BEGIN

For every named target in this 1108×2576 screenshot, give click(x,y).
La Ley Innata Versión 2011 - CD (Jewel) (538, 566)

END
BEGIN

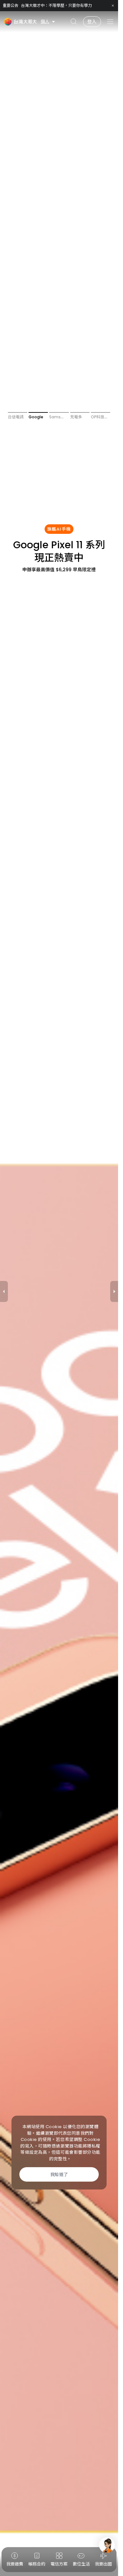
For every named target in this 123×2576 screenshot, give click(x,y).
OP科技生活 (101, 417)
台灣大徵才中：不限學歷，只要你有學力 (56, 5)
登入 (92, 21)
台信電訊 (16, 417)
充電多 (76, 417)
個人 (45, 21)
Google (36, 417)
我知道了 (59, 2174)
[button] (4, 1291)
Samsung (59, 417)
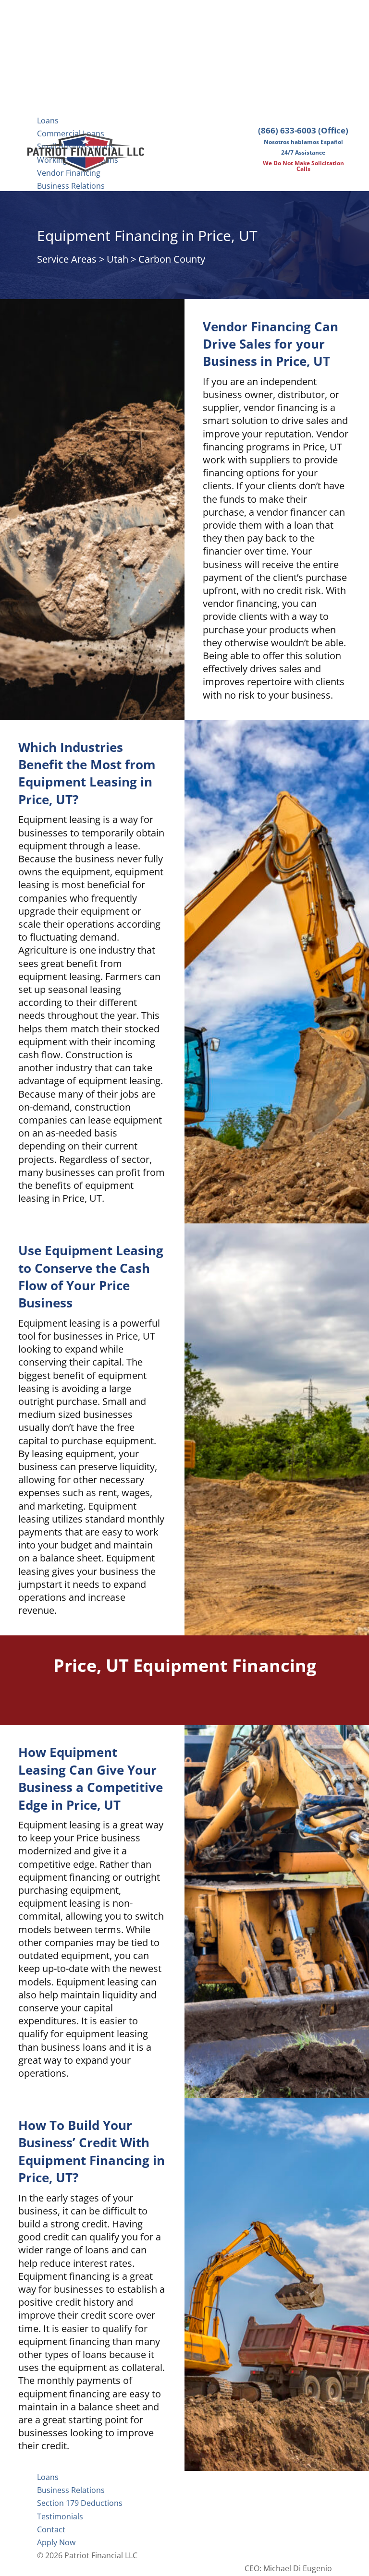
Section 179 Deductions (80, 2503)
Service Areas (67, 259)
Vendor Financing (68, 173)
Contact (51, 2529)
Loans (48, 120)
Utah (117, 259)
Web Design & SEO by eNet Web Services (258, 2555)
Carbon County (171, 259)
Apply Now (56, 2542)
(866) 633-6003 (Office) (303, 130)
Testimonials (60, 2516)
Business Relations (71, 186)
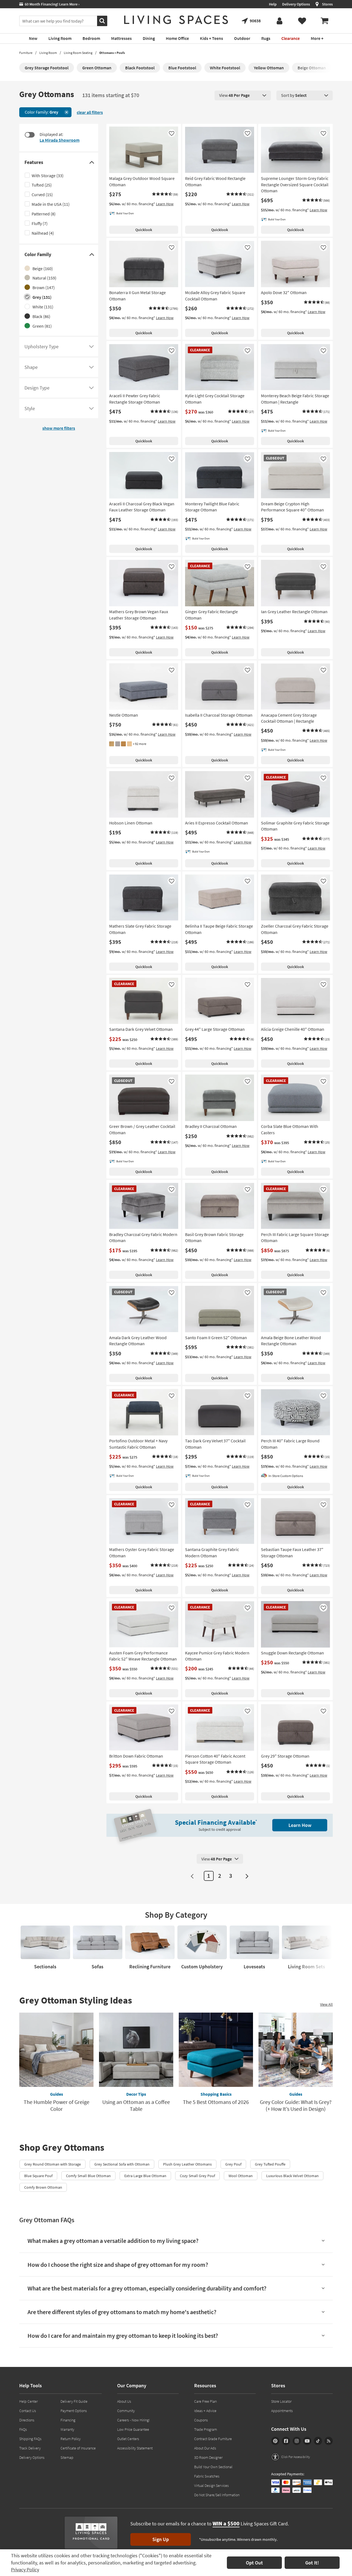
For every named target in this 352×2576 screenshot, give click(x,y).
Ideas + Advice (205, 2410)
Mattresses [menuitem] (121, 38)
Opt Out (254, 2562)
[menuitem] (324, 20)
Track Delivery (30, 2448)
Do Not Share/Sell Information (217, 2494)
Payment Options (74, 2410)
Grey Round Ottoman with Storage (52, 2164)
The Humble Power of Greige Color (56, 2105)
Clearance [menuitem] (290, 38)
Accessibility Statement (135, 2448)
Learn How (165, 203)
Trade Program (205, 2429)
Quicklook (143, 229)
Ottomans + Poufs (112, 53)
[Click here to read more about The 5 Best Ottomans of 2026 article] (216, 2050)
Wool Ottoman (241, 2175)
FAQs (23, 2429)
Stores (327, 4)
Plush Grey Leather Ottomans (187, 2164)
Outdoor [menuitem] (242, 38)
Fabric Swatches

END

YOUR OBJECTIVE: Above are some records; copy exactly the lines from the one with "Stores (327, 4)" through the one with "Fabric Swatches", both included, and no others.

SOLUTION TO THIS EXERCISE:
Stores (327, 4)
Plush Grey Leather Ottomans (187, 2164)
Outdoor [menuitem] (242, 38)
Fabric Swatches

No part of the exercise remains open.